Table 1. Nucleotide extraction kit comparison.
RIN | 260:280 | 260:230 | Concentration(Nanodrop, ng/μl) | Concentration (Bioanalyzer ng/μl) | |
---|---|---|---|---|---|
Qiagen Allprep | 8.4 | 1.34 | 2.06 | 44.55 | 116 |
Zymo Clean and Concentrate 25 | 7.2 | 1.95 | 1.58 | 120.73 | 161 |
Zymo Directzol | 7.5 | 2.00 | 1.80 | 176.09 | 339 |
Zymo Quick Prep RNA | 7.7 | 1.99 | 2.28 | 53.61 | 49 |
Details of different nucleotide extraction kits tested on pooled salvia with details of quality controls including concentrations, RIN and A260/280 and A260/230 ratios.
RNAlater also produced an RNA concentration of 386.83 ng/μl (± 120.62), in comparison to 176.83 ng/μl (±47.91, p = 0.041) for DNA/RNA Shield and 122.79 ng/μl (±45.6, p = 0.015) for saliva collected without preservative (S2A Fig).
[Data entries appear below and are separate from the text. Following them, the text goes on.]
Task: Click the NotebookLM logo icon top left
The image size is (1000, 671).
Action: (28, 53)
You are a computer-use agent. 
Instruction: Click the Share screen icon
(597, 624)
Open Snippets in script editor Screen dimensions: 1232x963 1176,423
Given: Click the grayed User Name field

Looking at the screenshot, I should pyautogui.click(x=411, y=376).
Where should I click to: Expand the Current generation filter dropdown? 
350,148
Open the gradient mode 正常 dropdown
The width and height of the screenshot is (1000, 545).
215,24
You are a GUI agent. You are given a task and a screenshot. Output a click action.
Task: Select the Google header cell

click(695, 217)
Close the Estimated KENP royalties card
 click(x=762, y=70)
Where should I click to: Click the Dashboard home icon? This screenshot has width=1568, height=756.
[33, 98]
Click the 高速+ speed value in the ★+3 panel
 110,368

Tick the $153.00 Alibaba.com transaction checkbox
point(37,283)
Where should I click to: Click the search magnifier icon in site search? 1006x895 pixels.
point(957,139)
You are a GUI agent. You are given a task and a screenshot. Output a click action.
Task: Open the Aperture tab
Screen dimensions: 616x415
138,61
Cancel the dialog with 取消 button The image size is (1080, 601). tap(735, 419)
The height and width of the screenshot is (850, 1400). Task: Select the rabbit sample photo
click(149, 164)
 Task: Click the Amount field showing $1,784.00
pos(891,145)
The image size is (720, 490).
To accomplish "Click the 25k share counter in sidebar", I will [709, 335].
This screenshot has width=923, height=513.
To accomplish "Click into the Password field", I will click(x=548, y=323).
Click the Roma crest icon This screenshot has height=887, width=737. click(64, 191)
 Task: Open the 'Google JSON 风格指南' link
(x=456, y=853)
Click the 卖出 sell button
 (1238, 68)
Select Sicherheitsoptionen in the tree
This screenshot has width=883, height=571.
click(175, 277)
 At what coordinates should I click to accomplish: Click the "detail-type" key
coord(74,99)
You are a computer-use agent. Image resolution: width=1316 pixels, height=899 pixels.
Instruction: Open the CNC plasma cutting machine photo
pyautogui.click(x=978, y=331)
To assess RNA quality, samples were assessed using the bioanalyzer, where intact 18S and 28S peaks with no degraded RNA in the inter region would be noted as having a maximum RIN of 10. Saliva collected with RNAlater gave the highest mean RIN of 7.0 (±0.3), significantly higher than both saliva collected with DNA/RNA Shield (2.8, ±0.26, p = <0.0001) and saliva collected without preservative (4.5, ±0.75, p = 0.002) (Fig 1C and 1D). As RNAlater gave the best results all additional experiments were completed with RNAlater only.
Room temperature storage does not adversely affect nucleotides
According to the manufacturer, saliva preserved in RNAlater should be stored at room temperature for one day before freezing. To assess the effects of this, samples were incubated at room temperature for up to seven days, with 800 μl of sample stored at -80 °C on days 0, 1, 2, 3, 4, 5, 6, and 7. There was no significant change in either RIN or RNA yield or concentration in samples incubated at room temperature for longer than 24 hours although there was an increase in RNA concentration from day 0 to day 1 in two out of the three pools (Fig 2 and S2B Fig).
Bacterial growth at ambient temperature is not significant
It was noted that salivary samples became increasingly cloudy in colour the longer they were stored at room temperature. The bacterial load in the samples was quantified using qPCR of bacterial 16S primers compared to human 18S primers (refer to S1 and S2 Tables for statistical data). The raw Ct scores showed that bacterial 16S level remained stationary over time, confirmed using a DH5α bacterial control (Fig 3A). The raw Ct values for human 18S showed higher Ct values at all days compared to baseline, with Ct values rising each day, in comparison to values for day 0 (p < 0.0005) (Fig 3B). For human primers OE33 oesophageal cells were used as a positive control. As Ct values are inversely proportional to expression suggests a decrease in human 18S the longer the saliva sample is stored at room temperature.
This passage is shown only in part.